§ **PROMPT 1**:
Answer these questions using the CECC statement:
(a) Who chairs the United Nations Committee Against Torture?
(b) In what year did the Committee last review China?
(c) From which CECC report is the letter's information on torture and ill-treatment drawn?
§ **PROMPT 2**:
List every CECC Commissioner named in the CECC statement as part of the letter.
§ **PROMPT 3**:
Copy the CECC statement word for word from "Senator Jeff Merkley" to "also be downloaded.".

§ **EXTRACT PROVIDED**:
Start of Block
Commissioners Urge a UN Committee on Torture Review of China
April 21, 2022
(Washington)—Commissioners from the bipartisan and bicameral Congressional-Executive Commission on China (CECC) released today a letter to Mr. Claude Heller, the Chair of the United Nations Committee Against Torture urging him to not delay a robust review of the People’s Republic of China (PRC) because of the PRC’s failure to submit its country report in a timely manner. The Commissioners note that the “human rights situation in China has demonstrably worsened since the Committee’s last review in 2015, particularly in the Xinjiang Uyghur Autonomous Region” and remind the Committee Against Torture Chair that the Committee has the power to move ahead with a review without a country report.
Senator Jeff Merkley (D-OR) and Representative James P. McGovern (D-MA), the CECC’s Chair and Cochair respectively, were joined on the letter by fellow CECC Commissioners Representative Tom Malinowski (D-NJ) and Representative Thomas Suozzi (D-NY). The letter includes information about the torture and ill-treatment of individuals detained in China drawn from the CECC’s 2021 Annual Report on human rights conditions in the PRC. An Executive Summary of the 2021 Annual Report can also be downloaded.
End of Block
§ **RECORDED INFORMATION**:
Start of Block
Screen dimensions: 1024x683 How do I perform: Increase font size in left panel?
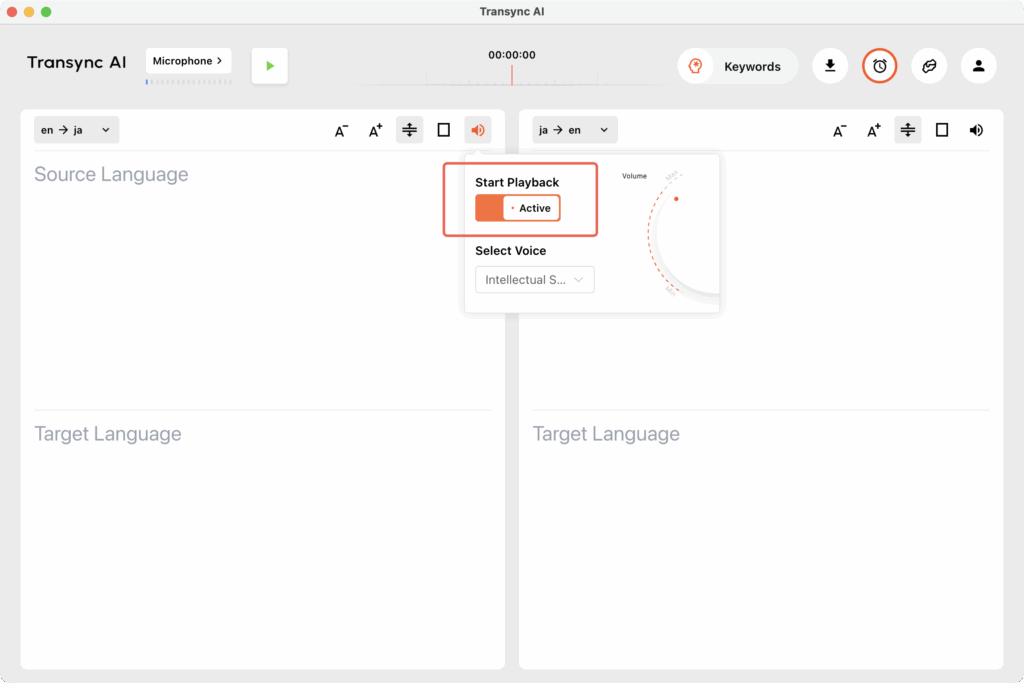click(375, 130)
End of Block
§ **TASK SOLUTION 1**:
(a) Mr. Claude Heller
(b) 2015
(c) The CECC's 2021 Annual Report on human rights conditions in the PRC

§ **TASK SOLUTION 2**:
Senator Jeff Merkley (D-OR)
Representative James P. McGovern (D-MA)
Representative Tom Malinowski (D-NJ)
Representative Thomas Suozzi (D-NY)

§ **TASK SOLUTION 3**:
Senator Jeff Merkley (D-OR) and Representative James P. McGovern (D-MA), the CECC’s Chair and Cochair respectively, were joined on the letter by fellow CECC Commissioners Representative Tom Malinowski (D-NJ) and Representative Thomas Suozzi (D-NY). The letter includes information about the torture and ill-treatment of individuals detained in China drawn from the CECC’s 2021 Annual Report on human rights conditions in the PRC. An Executive Summary of the 2021 Annual Report can also be downloaded.